Even a small ship would need a square kilometre or so of panel, so a thick, solid panel is quite impractical.


AnotherDilbert said:
wbnc said:
Hmm now there's an idea combine the solar sail with the solar array as a single unit...pay cost and tonnage for both systems and in the write up of the craft describe them as being one device and that to use one you have to deploy both...
A 800 m × 800 m = 640 000 m2 sail/panel would generate 5 N as a sail and perhaps 640 MW as a panel. 640 MW fed into a M-drive would generate a thrust in the region of 30 000 000 N.
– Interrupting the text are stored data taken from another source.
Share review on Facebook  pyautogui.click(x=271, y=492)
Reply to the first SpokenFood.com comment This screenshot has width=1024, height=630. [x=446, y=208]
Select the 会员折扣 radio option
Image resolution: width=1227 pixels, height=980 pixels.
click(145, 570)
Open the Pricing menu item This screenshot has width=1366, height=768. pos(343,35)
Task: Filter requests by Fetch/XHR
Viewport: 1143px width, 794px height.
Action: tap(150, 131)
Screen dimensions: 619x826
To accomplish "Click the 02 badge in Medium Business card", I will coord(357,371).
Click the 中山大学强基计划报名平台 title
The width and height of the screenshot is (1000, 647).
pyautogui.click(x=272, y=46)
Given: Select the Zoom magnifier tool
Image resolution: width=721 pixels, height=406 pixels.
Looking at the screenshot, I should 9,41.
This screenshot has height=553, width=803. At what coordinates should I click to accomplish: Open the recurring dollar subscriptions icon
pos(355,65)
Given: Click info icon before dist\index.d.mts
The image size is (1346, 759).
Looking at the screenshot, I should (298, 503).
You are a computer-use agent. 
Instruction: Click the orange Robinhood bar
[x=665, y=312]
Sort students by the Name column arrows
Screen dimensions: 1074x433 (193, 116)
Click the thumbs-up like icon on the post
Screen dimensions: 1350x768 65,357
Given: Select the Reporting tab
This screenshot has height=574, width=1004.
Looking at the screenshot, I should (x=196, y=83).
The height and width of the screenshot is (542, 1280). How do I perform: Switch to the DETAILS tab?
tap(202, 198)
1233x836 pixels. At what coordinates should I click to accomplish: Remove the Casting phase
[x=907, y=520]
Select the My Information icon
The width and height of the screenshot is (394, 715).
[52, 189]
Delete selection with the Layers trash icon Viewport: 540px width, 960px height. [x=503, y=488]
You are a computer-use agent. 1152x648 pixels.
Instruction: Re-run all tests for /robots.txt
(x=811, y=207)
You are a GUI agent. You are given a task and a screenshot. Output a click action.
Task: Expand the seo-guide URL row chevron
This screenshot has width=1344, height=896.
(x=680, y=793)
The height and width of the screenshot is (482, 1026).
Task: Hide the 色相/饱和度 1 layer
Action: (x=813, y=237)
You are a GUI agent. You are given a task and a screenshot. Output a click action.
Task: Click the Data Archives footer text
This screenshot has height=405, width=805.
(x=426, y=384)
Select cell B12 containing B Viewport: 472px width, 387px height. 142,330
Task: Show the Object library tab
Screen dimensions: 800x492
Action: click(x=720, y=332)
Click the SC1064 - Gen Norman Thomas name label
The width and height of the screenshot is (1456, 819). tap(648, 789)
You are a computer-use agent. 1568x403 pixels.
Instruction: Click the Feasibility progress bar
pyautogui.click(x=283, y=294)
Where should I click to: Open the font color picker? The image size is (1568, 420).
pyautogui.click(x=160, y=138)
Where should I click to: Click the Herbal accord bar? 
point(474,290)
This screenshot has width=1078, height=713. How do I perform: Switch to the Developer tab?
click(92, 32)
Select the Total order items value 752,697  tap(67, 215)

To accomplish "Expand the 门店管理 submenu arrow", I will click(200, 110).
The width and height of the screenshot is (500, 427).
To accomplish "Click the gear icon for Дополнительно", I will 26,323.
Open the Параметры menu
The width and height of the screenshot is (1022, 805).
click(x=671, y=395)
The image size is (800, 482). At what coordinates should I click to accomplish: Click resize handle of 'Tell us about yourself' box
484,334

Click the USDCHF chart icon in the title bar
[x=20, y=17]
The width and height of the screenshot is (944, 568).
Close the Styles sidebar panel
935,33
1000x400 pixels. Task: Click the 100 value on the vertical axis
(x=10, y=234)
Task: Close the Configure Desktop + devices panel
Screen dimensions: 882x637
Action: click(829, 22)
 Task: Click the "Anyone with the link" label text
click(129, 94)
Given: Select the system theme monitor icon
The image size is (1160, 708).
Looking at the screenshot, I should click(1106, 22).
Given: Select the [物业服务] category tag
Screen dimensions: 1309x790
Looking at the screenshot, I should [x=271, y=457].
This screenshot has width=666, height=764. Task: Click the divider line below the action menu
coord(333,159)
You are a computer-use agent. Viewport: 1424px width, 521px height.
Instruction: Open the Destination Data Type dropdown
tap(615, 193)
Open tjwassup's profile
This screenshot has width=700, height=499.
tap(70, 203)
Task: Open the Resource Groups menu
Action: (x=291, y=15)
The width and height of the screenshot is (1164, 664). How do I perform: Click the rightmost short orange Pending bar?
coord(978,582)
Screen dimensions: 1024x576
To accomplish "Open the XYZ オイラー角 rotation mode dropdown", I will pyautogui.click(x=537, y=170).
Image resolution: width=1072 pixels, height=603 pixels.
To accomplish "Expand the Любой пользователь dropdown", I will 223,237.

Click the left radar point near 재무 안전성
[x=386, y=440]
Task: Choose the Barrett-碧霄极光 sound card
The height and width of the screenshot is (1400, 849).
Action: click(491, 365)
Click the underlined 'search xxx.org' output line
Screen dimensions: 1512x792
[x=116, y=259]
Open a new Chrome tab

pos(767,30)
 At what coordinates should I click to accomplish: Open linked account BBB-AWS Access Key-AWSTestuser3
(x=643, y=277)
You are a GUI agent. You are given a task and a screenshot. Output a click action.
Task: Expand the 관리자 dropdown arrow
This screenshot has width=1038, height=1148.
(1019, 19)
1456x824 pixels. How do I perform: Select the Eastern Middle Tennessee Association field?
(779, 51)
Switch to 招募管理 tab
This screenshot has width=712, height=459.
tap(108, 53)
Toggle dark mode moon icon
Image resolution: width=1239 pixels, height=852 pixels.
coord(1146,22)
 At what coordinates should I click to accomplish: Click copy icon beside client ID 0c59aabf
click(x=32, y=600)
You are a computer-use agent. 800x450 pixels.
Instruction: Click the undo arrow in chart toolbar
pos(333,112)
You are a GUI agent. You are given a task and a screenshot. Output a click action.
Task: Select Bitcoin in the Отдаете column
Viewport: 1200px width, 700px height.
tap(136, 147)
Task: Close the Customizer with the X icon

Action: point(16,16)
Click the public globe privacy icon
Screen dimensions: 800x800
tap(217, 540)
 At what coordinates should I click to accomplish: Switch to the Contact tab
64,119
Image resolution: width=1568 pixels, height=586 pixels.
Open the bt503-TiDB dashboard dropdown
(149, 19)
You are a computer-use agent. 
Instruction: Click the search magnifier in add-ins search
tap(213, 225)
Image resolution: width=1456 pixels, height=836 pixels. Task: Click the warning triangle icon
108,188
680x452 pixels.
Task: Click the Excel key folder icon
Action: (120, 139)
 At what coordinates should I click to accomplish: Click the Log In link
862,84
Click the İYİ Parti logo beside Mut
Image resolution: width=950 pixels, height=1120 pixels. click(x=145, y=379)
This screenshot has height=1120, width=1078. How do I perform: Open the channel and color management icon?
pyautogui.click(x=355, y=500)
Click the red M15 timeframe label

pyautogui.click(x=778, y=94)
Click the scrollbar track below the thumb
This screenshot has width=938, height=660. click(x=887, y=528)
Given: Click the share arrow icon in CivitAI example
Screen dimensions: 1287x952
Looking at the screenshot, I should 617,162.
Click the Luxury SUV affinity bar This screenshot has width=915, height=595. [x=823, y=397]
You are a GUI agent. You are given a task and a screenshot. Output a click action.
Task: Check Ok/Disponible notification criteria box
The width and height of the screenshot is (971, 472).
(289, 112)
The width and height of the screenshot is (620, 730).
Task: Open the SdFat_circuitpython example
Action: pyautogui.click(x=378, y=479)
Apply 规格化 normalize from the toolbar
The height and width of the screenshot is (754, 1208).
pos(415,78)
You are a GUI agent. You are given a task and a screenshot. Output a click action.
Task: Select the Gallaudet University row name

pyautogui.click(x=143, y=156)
The solar sail effect is negligible.

An experimental sail https://en.wikipedia.org/wiki/IKAROS produced a thrust of 0,00112 N from a sail system massing about 4 kg. That would be enough to accelerate the sail (without any payload) at 0,00003 G. If you add a payload we are talking about 0,000001 G or so. Solar sails are completely obsoleted by anti-grav and M-drives.
 
Slightly different topic - there’s been proposals to use high-albedo coatings applied to asteroids to force them (very gradually I assume) into a different and presumably less dangerous orbit. Given the low thrust calculated for solar sails, is that idea even remotely possible?
 
Yes, you have to take into account that the thrust is low but it is continuous. Building a solar sail that could achieve solar escape velocity is something we are more than capable of - the physics and the materials exist, what's missing is money and political will.
 
Linwood said:
... there’s been proposals to use high-albedo coatings applied to asteroids to force them (very gradually I assume) into a different and presumably less dangerous orbit. Given the low thrust calculated for solar sails, is that idea even remotely possible?
I would guess that it is not very practical. A painted asteroid would have much lower acceleration than a spacecraft with a solar sail.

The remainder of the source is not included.